The matter-of-fact way Brigitte talked about death was out of sync with Gran.

‘Don't you believe in God and in heaven?'

‘If there is a God with power to change things then he must be cruel. I'd just as soon go back to hell again.'

It felt odd for this gran-like person to be coming out with heresy, ‘Well at least Katharina had a good long life. It's not like she died young.'

‘I suppose sixty seems old to you but she was my child and I could never think of her as old.'

‘So what did Katharina do before… ?' Aisling couldn't say the words ‘she died' but she refused to say ‘passed away. Brigitte didn't deserve euphemisms.

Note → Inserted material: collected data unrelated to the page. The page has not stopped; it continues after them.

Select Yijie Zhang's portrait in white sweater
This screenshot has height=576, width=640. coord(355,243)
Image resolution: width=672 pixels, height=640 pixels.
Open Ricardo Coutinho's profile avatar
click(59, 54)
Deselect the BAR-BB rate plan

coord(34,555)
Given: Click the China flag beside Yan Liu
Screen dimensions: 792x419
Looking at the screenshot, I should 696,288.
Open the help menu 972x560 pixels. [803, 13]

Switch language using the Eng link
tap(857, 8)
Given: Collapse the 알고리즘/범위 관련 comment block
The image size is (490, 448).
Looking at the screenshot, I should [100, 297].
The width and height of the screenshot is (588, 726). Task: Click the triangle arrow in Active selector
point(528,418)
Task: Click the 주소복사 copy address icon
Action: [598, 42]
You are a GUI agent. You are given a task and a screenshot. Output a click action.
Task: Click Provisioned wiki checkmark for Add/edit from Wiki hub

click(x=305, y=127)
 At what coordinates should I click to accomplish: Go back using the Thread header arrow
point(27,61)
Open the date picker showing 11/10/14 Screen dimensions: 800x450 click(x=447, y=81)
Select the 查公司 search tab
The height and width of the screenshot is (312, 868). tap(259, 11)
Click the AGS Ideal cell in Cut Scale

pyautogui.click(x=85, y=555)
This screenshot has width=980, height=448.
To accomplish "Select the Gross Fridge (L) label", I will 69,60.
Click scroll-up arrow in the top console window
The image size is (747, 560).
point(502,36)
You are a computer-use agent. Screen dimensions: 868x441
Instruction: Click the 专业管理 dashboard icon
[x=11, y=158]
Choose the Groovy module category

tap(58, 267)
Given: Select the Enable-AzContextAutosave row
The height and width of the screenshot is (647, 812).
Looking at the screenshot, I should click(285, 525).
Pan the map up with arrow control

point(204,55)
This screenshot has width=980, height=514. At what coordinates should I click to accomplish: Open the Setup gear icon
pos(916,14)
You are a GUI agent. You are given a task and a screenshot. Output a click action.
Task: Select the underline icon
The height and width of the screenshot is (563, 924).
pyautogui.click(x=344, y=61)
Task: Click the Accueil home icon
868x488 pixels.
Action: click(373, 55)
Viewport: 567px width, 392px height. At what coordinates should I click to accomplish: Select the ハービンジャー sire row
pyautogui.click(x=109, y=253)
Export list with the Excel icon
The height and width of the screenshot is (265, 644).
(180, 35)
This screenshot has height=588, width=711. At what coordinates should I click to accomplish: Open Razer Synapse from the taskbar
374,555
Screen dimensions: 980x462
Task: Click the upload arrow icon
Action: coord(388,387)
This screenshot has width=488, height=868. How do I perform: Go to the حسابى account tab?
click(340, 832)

Brigitte didn't need her to fill in the blank, ‘She did what she always did all her life – reading, studying, writing – even after she left work because of the illness, she kept it up. She taught at the University. They paid her for doing what she loved most. She used to laugh and say that one day they would catch her out and she would be out on her ear. A good job with a pension that she didn't live to see. “Mama, you'll get my pension if I die before you, you know. At least you won't be short of money.” I laughed then at the thought of my daughter dying before me. She said that before she told me about the first lump. What do I want with her money when I hope that I won't be long after her?'

Aisling sat silent. She wished she'd put on the light when she came in. The streetlights and the open window were deathly. She couldn't disagree. What was there now for this old woman to live for? For a moment she had some sympathy for the way that her own mother had clung to her since Michael died. For a moment she forgave Michael for topping himself. He was the sensitive one. It was like he felt everything for everybody not just himself. There were times she thought him stupid or even selfish for taking it all onto himself but maybe he couldn't stop himself.

‘I will have some Schnaps,' the aunt announced into the silence.

Aisling leapt up to put on the light before rooting in the sideboard that stretched along one wall. ‘Would whiskey do?' She pulled out a bottle of Jameson's

‘Yes, Katharina got it last Christmas for me.'

Time for a change of topic. She had spotted an ancient record player in the cupboard and a collection of vinyls – antique or what? ‘Can I put on some music?'

“Flesh and Blood”.Johhny Cash was top of the pile. It took the aunt on another beautiful Berlin trip. Coffee and cake with Katharina on the Spree. Look now at this calendar, Katharina got me – photos of old Berlin before they bombed it to bits. The joy of Museum island still there, to see the Reichstag being built again, to feel Friedrichstraße back to life again and remember weaving a way between the trams, the cars and the double decker buses to meet Delia in Loeser and Wolff's. So many brands of cigarettes in Berlin but no Sweet Afton! But now even in Ireland she didn't manage to find Sweet Afton. The tumbler-full of unfamiliar whiskey burned its way inside. She should have put some coke in it to drown the taste.